We still have a MainVerticle class, but instead of containing all the business logic like in the initial iteration, its sole purpose is to bootstrap the application and deploy other verticles.

The code consists in deploying 1 instance of WikiDatabaseVerticle and 2 instances of HttpServerVerticle :

  1. public class MainVerticle extends AbstractVerticle {
  2. @Override
  3. public void start(Promise<Void> promise) throws Exception {
  4. Promise<String> dbVerticleDeployment = Promise.promise(); (1)
  5. vertx.deployVerticle(new WikiDatabaseVerticle(), dbVerticleDeployment); (2)
  6. dbVerticleDeployment.future().compose(id -> { (3)
  7. Promise<String> httpVerticleDeployment = Promise.promise();
  8. vertx.deployVerticle(
  9. "io.vertx.guides.wiki.HttpServerVerticle", (4)
  10. new DeploymentOptions().setInstances(2), (5)
  11. httpVerticleDeployment);
  12. return httpVerticleDeployment.future(); (6)
  13. }).setHandler(ar -> { (7)
  14. if (ar.succeeded()) {
  15. promise.complete();
  16. } else {
  17. promise.fail(ar.cause());
  18. }
  19. });
  20. }
  21. }
  1. Deploying a verticle is an asynchronous operation, so we need a Future for that. The String parametric type is because a verticle gets an identifier when successfully deployed.
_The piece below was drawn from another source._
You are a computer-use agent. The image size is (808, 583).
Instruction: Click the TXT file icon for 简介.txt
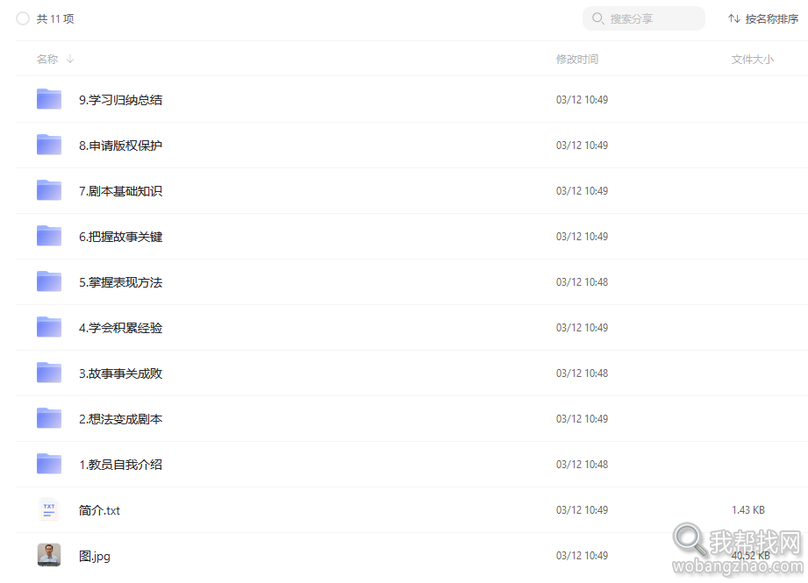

  2. One option is to create a verticle instance with new, and pass the object reference to the deploy method. The completer return value is a handler that simply completes its future.

  3. Sequential composition with compose allows to run one asynchronous operation after the other. When the initial future completes successfully, the composition function is invoked.

  4. A class name as a string is also an option to specify a verticle to deploy. For other JVM languages string-based conventions allow a module / script to be specified.

  5. The DeploymentOption class allows to specify a number of parameters and especially the number of instances to deploy.

  6. The composition function returns the next future. Its completion will trigger the completion of the composite operation.

  7. We define a handler that eventually completes the MainVerticle start future.

The astute reader will probably wonder how we can deploy the code for a HTTP server on the same TCP port twice and not expect any error for either of the instances, since the TCP port will already be in use. With many web frameworks we would need to choose different TCP ports, and have a frontal HTTP proxy to perform load balancing between the ports.

There is no need to do that with Vert.x as multiple verticles can share the same TCP ports. Incoming connections are simply distributed in a round-robin fashion from accepting threads.